Anno nuovo, vecchie tariffe: il via libera da Roma non è ancora arrivato, a meno di clamorosi colpi di scena il 2014 inizierà senza variazioni sul pedaggio autostradale della Mestre-Padova. Le modifiche prima o poi ci saranno, perché la richiesta d’autorizzazione è stata inoltrata e il nuovo piano tariffario è pronto da mesi, ma per ora non ci sono certezze sulle tempistiche. Cav, la concessionaria autostradale con sede a Marghera in via Bottenigo, per ora non fa trapelare nulla. «Rimaniamo in attesa di notizie dal ministero dei Trasporti» è la posizione ufficiale della società.

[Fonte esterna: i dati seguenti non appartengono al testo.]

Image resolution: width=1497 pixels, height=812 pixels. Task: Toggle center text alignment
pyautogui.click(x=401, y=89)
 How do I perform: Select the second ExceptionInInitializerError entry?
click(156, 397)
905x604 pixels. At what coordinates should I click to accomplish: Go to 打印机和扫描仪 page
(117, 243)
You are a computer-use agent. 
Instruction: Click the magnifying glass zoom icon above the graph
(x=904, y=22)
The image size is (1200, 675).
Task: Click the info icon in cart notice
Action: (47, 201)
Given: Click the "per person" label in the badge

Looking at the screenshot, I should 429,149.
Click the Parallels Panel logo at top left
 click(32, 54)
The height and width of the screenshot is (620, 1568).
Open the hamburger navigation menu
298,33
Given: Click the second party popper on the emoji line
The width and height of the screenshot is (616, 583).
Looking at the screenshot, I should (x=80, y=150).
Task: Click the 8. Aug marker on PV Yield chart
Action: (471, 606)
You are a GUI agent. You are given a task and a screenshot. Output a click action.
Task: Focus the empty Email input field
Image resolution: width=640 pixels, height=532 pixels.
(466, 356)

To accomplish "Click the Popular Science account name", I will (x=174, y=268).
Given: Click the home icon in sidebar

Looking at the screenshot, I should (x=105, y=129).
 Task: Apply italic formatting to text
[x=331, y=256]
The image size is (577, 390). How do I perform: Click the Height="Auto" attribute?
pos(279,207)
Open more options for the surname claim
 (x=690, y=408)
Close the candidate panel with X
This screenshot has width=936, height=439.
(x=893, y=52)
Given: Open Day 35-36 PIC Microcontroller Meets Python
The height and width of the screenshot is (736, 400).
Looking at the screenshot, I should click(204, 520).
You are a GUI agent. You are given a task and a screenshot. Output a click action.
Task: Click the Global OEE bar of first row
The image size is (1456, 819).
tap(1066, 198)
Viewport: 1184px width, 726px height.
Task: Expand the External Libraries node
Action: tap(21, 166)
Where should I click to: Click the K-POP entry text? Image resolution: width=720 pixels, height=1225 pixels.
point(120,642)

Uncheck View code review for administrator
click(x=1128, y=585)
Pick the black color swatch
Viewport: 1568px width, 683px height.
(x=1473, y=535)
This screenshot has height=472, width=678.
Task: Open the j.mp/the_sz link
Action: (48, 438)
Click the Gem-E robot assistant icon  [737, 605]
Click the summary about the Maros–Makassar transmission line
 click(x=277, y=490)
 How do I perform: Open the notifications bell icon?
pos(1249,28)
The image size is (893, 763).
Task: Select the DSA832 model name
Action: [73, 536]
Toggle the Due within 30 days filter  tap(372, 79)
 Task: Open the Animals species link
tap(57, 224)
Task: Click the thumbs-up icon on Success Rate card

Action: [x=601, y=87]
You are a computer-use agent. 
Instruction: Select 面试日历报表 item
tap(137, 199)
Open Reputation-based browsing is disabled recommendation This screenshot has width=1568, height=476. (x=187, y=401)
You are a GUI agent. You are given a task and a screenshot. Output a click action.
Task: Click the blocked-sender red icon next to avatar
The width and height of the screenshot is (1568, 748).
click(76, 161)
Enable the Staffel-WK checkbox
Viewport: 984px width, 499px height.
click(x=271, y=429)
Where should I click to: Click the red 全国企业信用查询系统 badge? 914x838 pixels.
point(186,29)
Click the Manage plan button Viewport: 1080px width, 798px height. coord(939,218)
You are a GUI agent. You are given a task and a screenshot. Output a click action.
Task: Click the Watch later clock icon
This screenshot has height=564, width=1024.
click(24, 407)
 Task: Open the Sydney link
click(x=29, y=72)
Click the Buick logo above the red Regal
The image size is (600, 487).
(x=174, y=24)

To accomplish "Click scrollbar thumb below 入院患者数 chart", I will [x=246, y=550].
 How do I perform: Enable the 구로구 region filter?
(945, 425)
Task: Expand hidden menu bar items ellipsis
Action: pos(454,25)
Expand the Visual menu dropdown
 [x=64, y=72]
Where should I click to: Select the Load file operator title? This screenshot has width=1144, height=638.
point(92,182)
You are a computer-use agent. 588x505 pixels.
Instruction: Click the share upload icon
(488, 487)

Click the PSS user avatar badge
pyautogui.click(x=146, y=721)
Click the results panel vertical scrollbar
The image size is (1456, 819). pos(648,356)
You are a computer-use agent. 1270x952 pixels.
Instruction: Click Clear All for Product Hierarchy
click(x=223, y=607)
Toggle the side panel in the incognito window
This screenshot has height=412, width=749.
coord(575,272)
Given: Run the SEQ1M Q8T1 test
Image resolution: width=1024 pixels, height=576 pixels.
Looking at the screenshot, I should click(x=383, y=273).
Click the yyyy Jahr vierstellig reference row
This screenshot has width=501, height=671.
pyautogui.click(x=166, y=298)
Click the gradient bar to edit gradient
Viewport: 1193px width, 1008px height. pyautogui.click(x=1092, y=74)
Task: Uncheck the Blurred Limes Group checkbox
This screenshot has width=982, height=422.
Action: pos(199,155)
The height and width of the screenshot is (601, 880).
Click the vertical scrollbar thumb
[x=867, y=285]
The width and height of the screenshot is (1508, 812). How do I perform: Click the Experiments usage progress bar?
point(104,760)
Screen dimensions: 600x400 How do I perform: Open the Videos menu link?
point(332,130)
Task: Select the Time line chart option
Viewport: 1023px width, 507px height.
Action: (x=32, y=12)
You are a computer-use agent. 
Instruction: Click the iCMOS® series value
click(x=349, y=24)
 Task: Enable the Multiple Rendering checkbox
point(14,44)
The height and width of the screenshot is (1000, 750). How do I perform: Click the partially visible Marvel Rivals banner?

Eppure da Cav filtra pure un bel po’ di imbarazzo, perché con sindaci e comitati erano stati presi degli impegni verbali che per motivi politici o burocratici non sono ancora stati rispettati. Prima si era parlato di giugno 2013, poi del 1. gennaio 2014: se oggi non arriveranno direttive dell’ultimo minuto, ci troveremo di fronte a un ulteriore slittamento. La società si augura che il via libera arrivi il prima possibile, magari già nel mese di gennaio, e intende avviare per tempo un’adeguata campagna informativa senza far scattare le nuove tariffe da un giorno all’altro.

Il piano è stato illustrato ai sindaci la scorsa primavera. La tratta Mestre-Mirano resterà gratuita, Mestre-Padova Est e Mirano-Padova Est potrebbero essere uniformate a 2.70 euro (con sconti di 1.10 euro ai pendolari dotati di apposito telepass e residenti nei Comuni di Mirano, Spinea, Pianiga, Mira e Dolo). Diverrebbe così inutile la manovra del tornello, quella compiuta da molti pendolari della Mestre-Padova che escono e rientrano a Mirano per godere del pedaggio gratuito tra Mestre e Mirano.

I pendolari temono il salasso ma intanto i residenti di Vetrego, stufi del tornello e degli ingorghi alle porte della frazione, spingono per le nuove tariffe: «Vetrego merita rispetto – sbotta il consigliere comunale Giorgio Babato, vicepresidente del comitato locale – Basta con le code chilometriche che rovinano la salute e provocano esasperazione». Un gruppo di residenti è pronto a bloccare la rotonda per protesta.